# Ailanthus Control in cool season grass hay



## Hayman1 (Jul 6, 2013)

Need to spot spray individual plants in orchard grass hayfields. Looks like the internet says Triclopyr 4 is the best stuff, I am assuming at about 2% or 2.5 ou per gal H2O. I have crossbow and have used remedy but neither label says they get Ailanthus. I think I have used 2 % crossbow before. Anyone used this product for Ailanthus and if so, did you get good results? Thanks.


----------



## Vol (Jul 5, 2009)

I use the 4% rate on Crossbow for invasive species but it will surely burn the grass. 

Regards, Mike


----------



## Hayman1 (Jul 6, 2013)

Vol said:


> I use the 4% rate on Crossbow for invasive species but it will surely burn the grass.

### [Task set]
(A) Answer these questions about the forum thread:
(i) What kind of grass grows in the hayfields that Hayman1 needs to spot spray?
(ii) What rate does Vol use on Crossbow for invasive species?
(iii) Which two products does Hayman1 say he has or has used, though neither label lists Ailanthus?
(B) Repeat the part of the forum thread between "# Ailanthus Control" and "good results? Thanks.", inclusive.

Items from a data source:
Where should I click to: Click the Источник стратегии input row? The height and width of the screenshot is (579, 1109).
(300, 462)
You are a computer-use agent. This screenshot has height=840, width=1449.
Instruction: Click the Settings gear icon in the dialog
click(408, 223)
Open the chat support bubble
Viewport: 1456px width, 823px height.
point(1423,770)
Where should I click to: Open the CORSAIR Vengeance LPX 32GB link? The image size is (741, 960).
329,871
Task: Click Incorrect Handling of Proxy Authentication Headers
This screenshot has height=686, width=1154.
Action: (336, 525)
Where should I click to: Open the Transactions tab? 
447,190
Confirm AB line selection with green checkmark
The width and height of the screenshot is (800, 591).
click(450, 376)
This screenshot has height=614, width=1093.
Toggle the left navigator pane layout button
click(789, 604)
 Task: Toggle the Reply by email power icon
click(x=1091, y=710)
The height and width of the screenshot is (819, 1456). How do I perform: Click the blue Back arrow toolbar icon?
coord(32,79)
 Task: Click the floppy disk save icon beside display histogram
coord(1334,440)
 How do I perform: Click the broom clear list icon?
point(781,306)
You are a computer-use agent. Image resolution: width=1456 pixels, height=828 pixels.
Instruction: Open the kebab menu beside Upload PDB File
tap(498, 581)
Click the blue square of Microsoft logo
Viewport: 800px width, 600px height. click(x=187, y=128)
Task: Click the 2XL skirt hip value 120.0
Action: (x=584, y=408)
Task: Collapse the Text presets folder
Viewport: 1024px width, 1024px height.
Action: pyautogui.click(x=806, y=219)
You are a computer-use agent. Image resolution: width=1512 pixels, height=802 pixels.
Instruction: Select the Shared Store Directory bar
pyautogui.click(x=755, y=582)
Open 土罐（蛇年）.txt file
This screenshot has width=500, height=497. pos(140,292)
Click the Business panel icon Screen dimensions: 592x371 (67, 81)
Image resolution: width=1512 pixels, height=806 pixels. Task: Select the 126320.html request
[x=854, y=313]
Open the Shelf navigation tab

### [Task responses]
(A)
(i) Orchard grass.
(ii) The 4% rate.
(iii) Crossbow and Remedy.

(B)
# Ailanthus Control in cool season grass hay



## Hayman1 (Jul 6, 2013)

Need to spot spray individual plants in orchard grass hayfields. Looks like the internet says Triclopyr 4 is the best stuff, I am assuming at about 2% or 2.5 ou per gal H2O. I have crossbow and have used remedy but neither label says they get Ailanthus. I think I have used 2 % crossbow before. Anyone used this product for Ailanthus and if so, did you get good results? Thanks.